*** Opening Data listing ***
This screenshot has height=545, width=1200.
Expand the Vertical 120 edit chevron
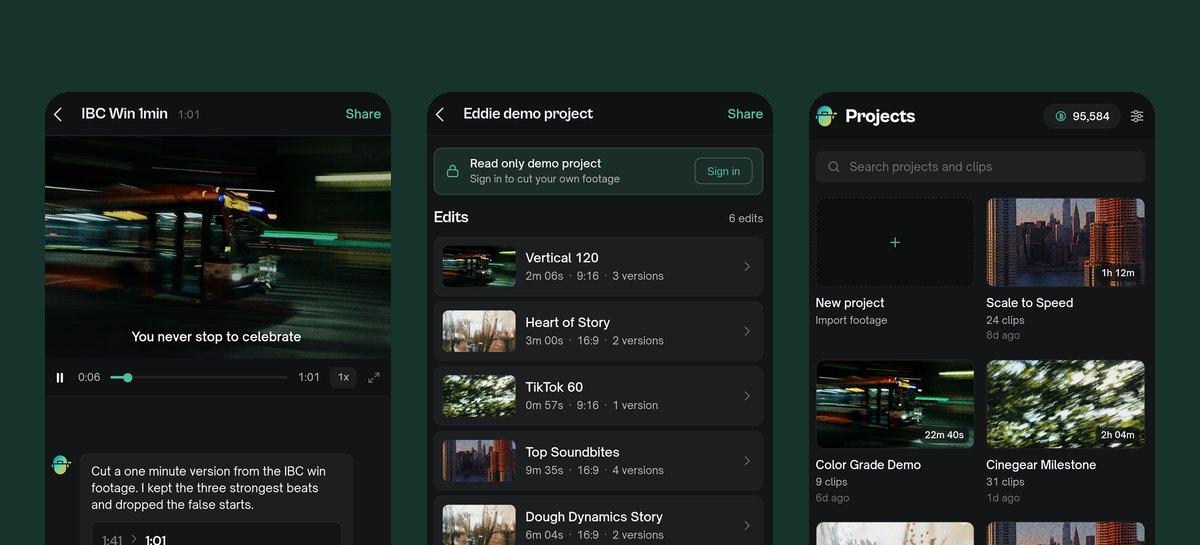click(x=747, y=266)
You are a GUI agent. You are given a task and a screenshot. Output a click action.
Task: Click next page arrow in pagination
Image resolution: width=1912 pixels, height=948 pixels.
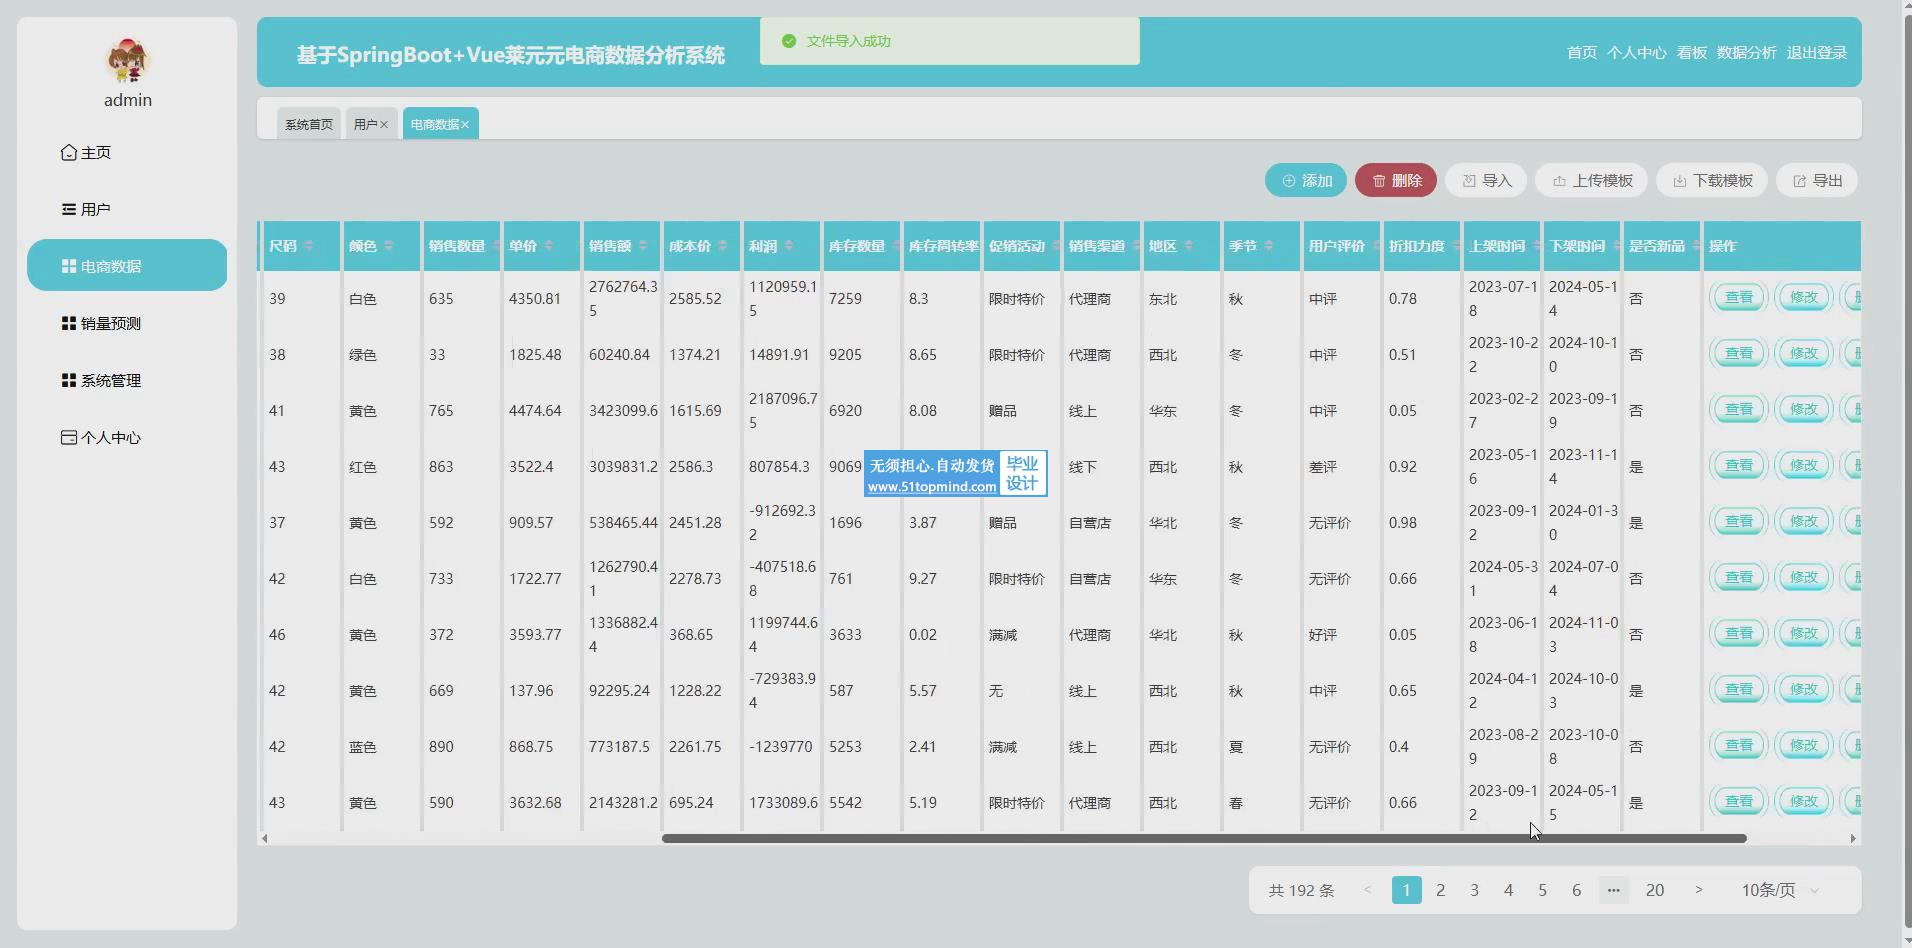[x=1698, y=890]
*** Closing Data listing ***
▶ _Task requirements_:
Could you write out verbatim only those lines that run from the line containing "Task: Click next page arrow in pagination" through the end of the listing above, both included, without the pictures?

▶ _Response box_:
Task: Click next page arrow in pagination
Image resolution: width=1912 pixels, height=948 pixels.
[x=1698, y=890]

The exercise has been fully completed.